The problem » Leaving out all pictures, retype the records exactly.

Source data
○ ○ ○

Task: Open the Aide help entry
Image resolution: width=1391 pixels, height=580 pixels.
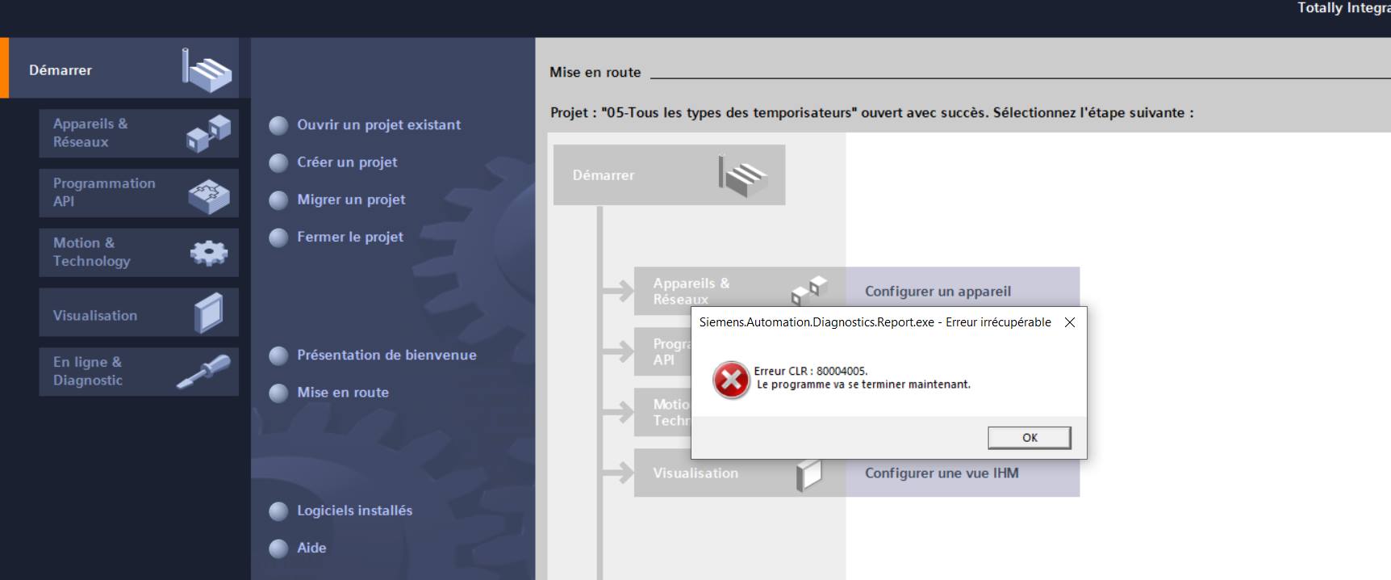Action: (x=311, y=548)
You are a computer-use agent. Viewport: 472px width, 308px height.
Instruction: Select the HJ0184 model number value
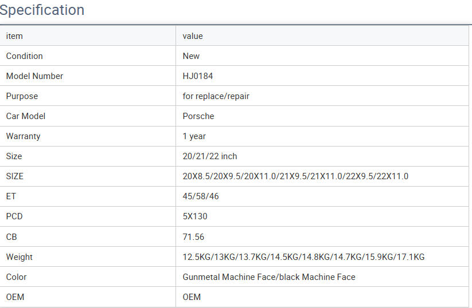(198, 76)
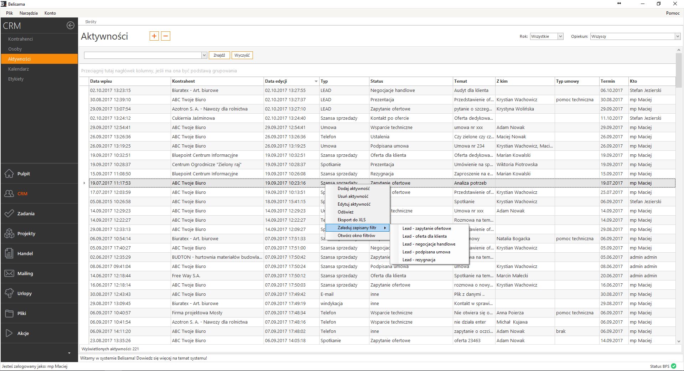Open the Projekty cubes icon
The image size is (684, 371).
9,233

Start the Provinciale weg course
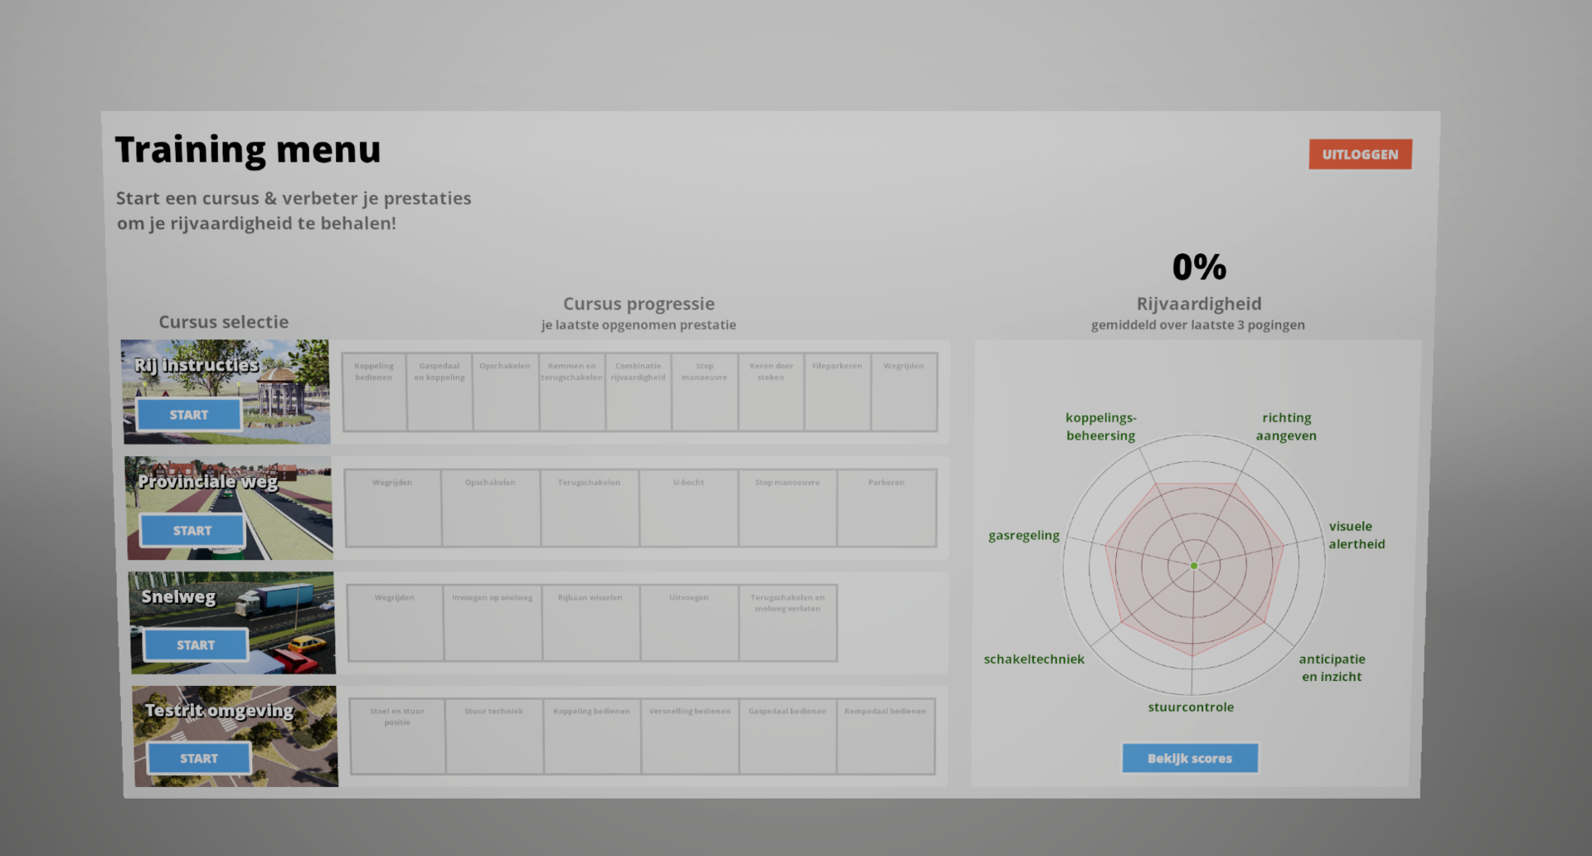click(192, 531)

○ ○ ○

Answer space »
Task: Open the Aide help entry
Image resolution: width=1391 pixels, height=580 pixels.
Action: (x=311, y=548)
You are a computer-use agent. Viewport: 472px width, 308px height.
Instruction: Select the HJ0184 model number value
(198, 76)
Open the Projekty cubes icon
The image size is (684, 371).
9,233

Start the Provinciale weg course
click(192, 531)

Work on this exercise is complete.